# [ACTIVITY]
I would like every record below transcribed exactly as it is.

*** SOURCE RECORDS ***

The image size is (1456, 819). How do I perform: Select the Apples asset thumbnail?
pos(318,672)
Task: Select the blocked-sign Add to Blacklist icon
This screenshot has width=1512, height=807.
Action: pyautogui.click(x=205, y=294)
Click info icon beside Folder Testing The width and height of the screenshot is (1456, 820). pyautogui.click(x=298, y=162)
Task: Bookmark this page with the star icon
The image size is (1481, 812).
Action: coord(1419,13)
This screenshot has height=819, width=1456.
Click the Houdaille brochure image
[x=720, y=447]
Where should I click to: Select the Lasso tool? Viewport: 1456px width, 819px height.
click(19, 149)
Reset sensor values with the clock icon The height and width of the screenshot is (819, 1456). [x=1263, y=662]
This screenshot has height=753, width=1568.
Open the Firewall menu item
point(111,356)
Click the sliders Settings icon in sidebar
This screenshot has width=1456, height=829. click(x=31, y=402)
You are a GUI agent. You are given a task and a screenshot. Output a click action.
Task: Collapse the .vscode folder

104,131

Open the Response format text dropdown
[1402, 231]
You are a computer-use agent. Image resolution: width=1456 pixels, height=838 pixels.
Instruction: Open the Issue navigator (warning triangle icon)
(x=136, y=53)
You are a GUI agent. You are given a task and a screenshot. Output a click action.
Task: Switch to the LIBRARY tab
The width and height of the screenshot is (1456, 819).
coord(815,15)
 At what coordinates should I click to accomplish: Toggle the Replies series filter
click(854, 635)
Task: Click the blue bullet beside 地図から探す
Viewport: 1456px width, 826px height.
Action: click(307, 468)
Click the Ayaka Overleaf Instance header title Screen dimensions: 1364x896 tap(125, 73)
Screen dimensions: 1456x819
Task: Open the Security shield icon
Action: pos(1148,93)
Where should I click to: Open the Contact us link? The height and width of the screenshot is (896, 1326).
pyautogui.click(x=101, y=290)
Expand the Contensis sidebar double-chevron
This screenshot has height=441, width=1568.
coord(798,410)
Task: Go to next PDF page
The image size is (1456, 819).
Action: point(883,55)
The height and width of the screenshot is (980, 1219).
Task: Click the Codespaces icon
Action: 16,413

*** End of SOURCE RECORDS ***

# [TASK ANSWER]
The image size is (1456, 819). How do I perform: Select the Apples asset thumbnail?
pos(318,672)
Task: Select the blocked-sign Add to Blacklist icon
This screenshot has width=1512, height=807.
Action: pyautogui.click(x=205, y=294)
Click info icon beside Folder Testing The width and height of the screenshot is (1456, 820). pyautogui.click(x=298, y=162)
Task: Bookmark this page with the star icon
The image size is (1481, 812).
Action: coord(1419,13)
This screenshot has height=819, width=1456.
Click the Houdaille brochure image
[x=720, y=447]
Where should I click to: Select the Lasso tool? Viewport: 1456px width, 819px height.
click(19, 149)
Reset sensor values with the clock icon The height and width of the screenshot is (819, 1456). [x=1263, y=662]
This screenshot has height=753, width=1568.
Open the Firewall menu item
point(111,356)
Click the sliders Settings icon in sidebar
This screenshot has width=1456, height=829. click(x=31, y=402)
You are a GUI agent. You are given a task and a screenshot. Output a click action.
Task: Collapse the .vscode folder

104,131

Open the Response format text dropdown
[1402, 231]
You are a computer-use agent. Image resolution: width=1456 pixels, height=838 pixels.
Instruction: Open the Issue navigator (warning triangle icon)
(x=136, y=53)
You are a GUI agent. You are given a task and a screenshot. Output a click action.
Task: Switch to the LIBRARY tab
The width and height of the screenshot is (1456, 819).
coord(815,15)
 At what coordinates should I click to accomplish: Toggle the Replies series filter
click(854, 635)
Task: Click the blue bullet beside 地図から探す
Viewport: 1456px width, 826px height.
Action: click(307, 468)
Click the Ayaka Overleaf Instance header title Screen dimensions: 1364x896 tap(125, 73)
Screen dimensions: 1456x819
Task: Open the Security shield icon
Action: pos(1148,93)
Where should I click to: Open the Contact us link? The height and width of the screenshot is (896, 1326).
pyautogui.click(x=101, y=290)
Expand the Contensis sidebar double-chevron
This screenshot has height=441, width=1568.
coord(798,410)
Task: Go to next PDF page
The image size is (1456, 819).
Action: point(883,55)
The height and width of the screenshot is (980, 1219).
Task: Click the Codespaces icon
Action: 16,413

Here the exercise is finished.